ASSIGNOR hereby assigns, transfers and conveys to ASSIGNEE, free and
clear of any lien, claim, encumbrance, interest or limitation of any kind,
responsibilities and obligations imposed by the Mining Law and its regulation,
title to the Concessions. ASSIGNEE hereby acquires and receives title to the
Concessions.
SECOND. PRICE.
[insert]
THIRD. SUBROGATION. Upon execution
of this agreement, ASSIGNEE subrogates itself in the rights and obligations that
the ASSIGNOR as owner of the Concessions.
FOURTH. REGISTRATION AND
RATIFICATION. The parties bind themselves to ratify the signatures and
content of this agreement before a Mexican Public Attestor selected by the
ASSIGNEE. The ASSIGNEE binds itself to register this agreement before the Mining
Public Registry.
FIFTH. CLEAR TITLE AND POSSESSION.
The parties agree with all the terms and conditions stated in this
agreement and, due to its commercial nature, none of the parties may claim to
the other any unconscionability or bad faith. ASSIGNOR shall guarantee to
ASSIGNEE clear title and possession to the Concessions.

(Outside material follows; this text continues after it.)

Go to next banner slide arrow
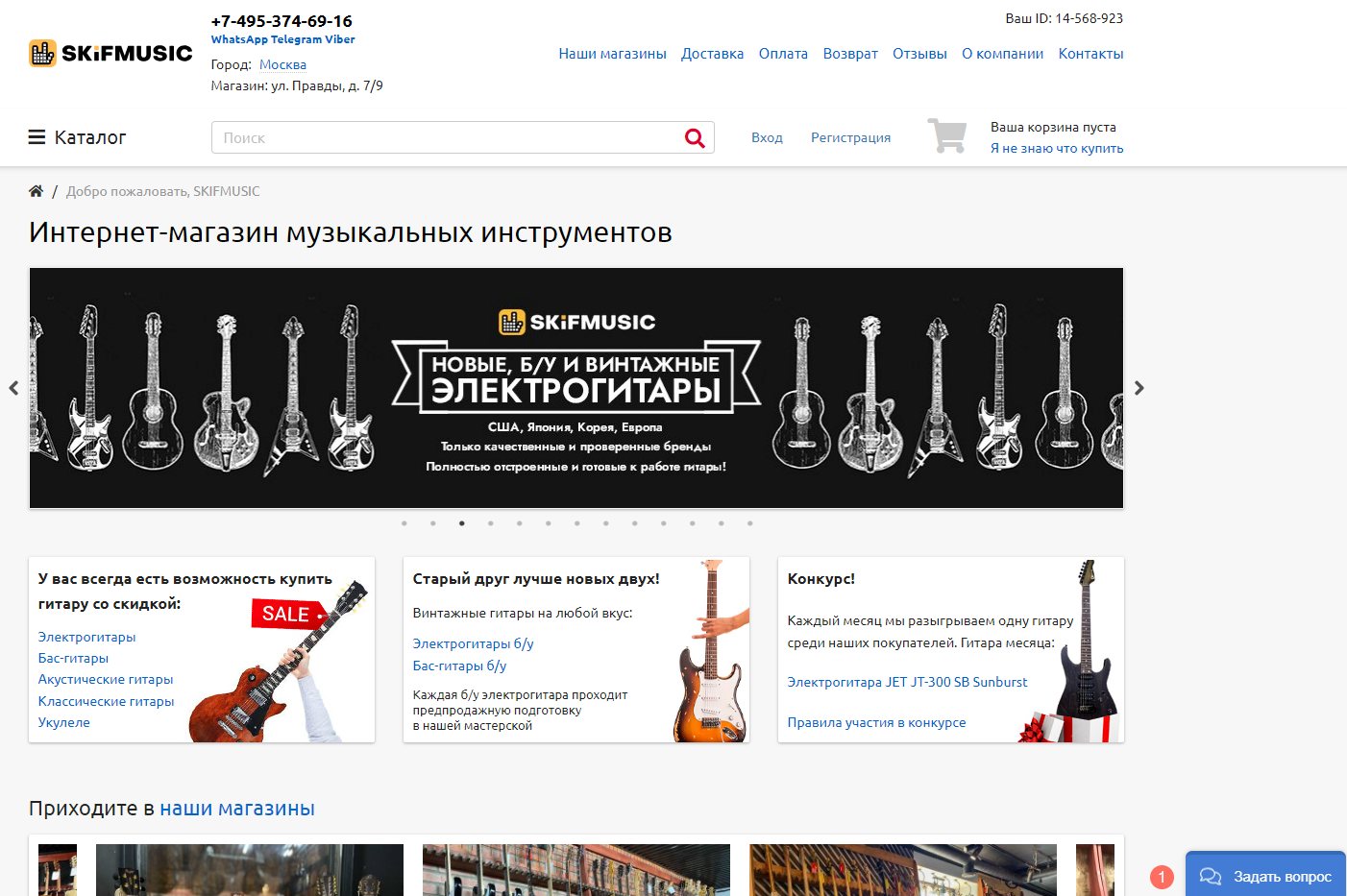 pos(1139,388)
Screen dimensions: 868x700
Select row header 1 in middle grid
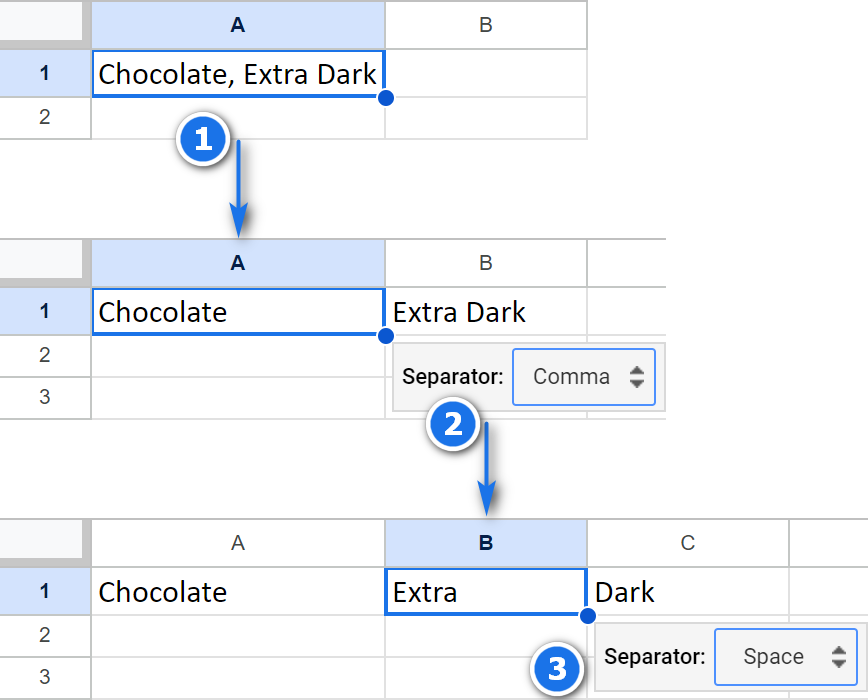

SIXTH. OBLIGATION TO DELIVER.
ASSIGNOR commits to provide to ASSIGNEE all requested information, as
well as to execute, evidence, and comply any other necessary requirement, in
order for ASSIGNEE to fully exercise the rights transferred hereby.
SEVENTH. TAXES. The parties hereto
agree that all taxes that may arise in Mexico in connection with the
execution and performance of this Agreement shall be borne by the party who has
to pay them in accordance with Mexican law, binding themselves to file and
deliver any and all applicable returns to the competent authorities that may
correspond, in the form, timing and other terms and conditions as required
pursuant to applicable law.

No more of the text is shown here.